For many years, Chris refused to talk about his crash, even
with his wife. Finally, years after his incident, Chris teamed up with fellow former
fighter pilot Joel Neeb, who was diagnosed with cancer while in the prime of
his career, to write a book about their respective traumatic experiences and
how they and their families have dealt with them.

“The reason I wrote the book is because for 13 years, my
wife and I didn’t acknowledge it happened,” he said. “We didn’t talk about it,
we didn’t discuss it. We just went on. Life as normal. There are stories in the
book of how I come to realize you have to deal with trauma, and just not
talking about it is not okay. And so, I had a really hard time whenever I
started talking about it as I was nearing retirement, and that is what the book
is about. The book is not about why I crashed because everybody wants to know, ‘Why
did you crash? What happened?’ The book is not about why I crashed. The book is
about the trauma, my family experience, and how we dealt with. I’m excited
about the book coming out, but I’m also very nervous because it’s a ticket into
my family and how we dealt with that.

“My co-author, Joel Neeb, was also a fighter pilot, on top
of his game, flying at the top of the world, loving what he was doing, and he
was diagnosed with cancer,” Chris said. “And they gave him a 15 percent chance
of surviving five years, and that was eight years ago. And so, the two of us
were consultants together with that shared background, and we were talking
about it. A lot of military people experience survivor’s remorse. When you go
to combat and not everybody comes back that you went with, you have a remorse
of, ‘Why did I make it back and everybody else didn’t?’ It’s very well known,
it’s very well talked about, and both of us looked at our near-death
experiences, and we felt like that we had gifted tomorrows that everybody says
we shouldn’t get.

“Not that we didn’t deserve it, but that so many other people hadn’t, and we weren’t remorseful,” he said. “We felt an obligation to live life to its fullest, to make the most of every single day, and that’s where we came up with Survivor’s Obligation and said, ‘Our purpose in life is to share our stories.’”

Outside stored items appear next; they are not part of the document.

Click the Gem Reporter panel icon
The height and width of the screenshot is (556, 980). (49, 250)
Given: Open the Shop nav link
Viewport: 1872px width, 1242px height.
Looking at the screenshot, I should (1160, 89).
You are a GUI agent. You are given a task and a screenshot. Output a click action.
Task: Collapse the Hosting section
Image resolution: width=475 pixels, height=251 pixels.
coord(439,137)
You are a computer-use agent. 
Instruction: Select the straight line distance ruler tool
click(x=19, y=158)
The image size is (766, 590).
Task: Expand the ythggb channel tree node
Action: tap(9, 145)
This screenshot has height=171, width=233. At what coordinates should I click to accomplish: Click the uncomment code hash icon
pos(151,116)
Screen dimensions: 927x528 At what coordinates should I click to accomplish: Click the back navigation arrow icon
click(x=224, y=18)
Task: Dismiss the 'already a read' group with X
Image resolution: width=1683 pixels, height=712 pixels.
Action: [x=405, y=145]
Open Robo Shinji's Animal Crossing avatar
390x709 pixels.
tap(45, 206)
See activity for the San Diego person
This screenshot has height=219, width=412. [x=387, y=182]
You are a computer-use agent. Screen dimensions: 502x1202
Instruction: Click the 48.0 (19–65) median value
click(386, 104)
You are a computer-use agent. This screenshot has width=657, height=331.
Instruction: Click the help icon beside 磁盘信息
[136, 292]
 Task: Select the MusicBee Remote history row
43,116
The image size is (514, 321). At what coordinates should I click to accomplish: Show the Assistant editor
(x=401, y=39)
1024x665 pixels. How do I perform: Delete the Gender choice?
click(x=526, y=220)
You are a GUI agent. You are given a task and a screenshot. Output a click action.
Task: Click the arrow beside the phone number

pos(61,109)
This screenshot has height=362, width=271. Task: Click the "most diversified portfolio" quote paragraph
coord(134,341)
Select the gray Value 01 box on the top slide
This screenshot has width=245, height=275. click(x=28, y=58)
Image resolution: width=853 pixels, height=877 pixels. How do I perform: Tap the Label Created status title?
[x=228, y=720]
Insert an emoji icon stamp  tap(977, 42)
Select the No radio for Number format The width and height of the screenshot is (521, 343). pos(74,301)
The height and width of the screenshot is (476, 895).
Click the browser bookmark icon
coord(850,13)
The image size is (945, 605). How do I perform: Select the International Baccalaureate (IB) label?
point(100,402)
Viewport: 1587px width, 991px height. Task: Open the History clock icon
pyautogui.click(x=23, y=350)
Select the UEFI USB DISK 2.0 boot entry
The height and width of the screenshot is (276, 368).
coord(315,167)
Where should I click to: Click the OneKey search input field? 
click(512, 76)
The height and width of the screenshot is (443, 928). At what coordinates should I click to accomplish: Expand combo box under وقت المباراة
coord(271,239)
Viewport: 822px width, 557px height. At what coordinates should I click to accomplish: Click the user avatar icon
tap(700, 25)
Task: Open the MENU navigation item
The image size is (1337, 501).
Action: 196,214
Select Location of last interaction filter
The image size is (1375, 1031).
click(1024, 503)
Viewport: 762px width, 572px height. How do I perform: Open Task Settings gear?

Despite the initial difficulty he had opening up, the process
of writing Survivor’s Obligation has
been a rewarding one for Chris.

“The most rewarding thing for me, first of all, is being
forced to tell my story because I don’t like telling my story. I don’t like
standing up in public, and I will give you the professional side of me, but I
don’t like the personal side and the vulnerability. I just presented a keynote
to a team with my story, and it was over a hundred people from the construction
industry, which tends to be pretty hardcore people. And as I was driving off,
ready to go home to Alabama, one of the guys stopped me in the parking lot and
said, ‘It’s been a long time since anybody put tears in my eyes.’ It’s the
impact on other people. … This book was written for the survivor in all of us.
So, that’s one of those things that Joel and I like to say, it’s not about my
story and his story, we’re just willing to put our stories out there to start
the conversation. Our desire is for other people to apply this to their lives
because it’s written for the survivor in all of us.”

Copies of Survivor’s Obligation will be available for purchase at Friday’s event.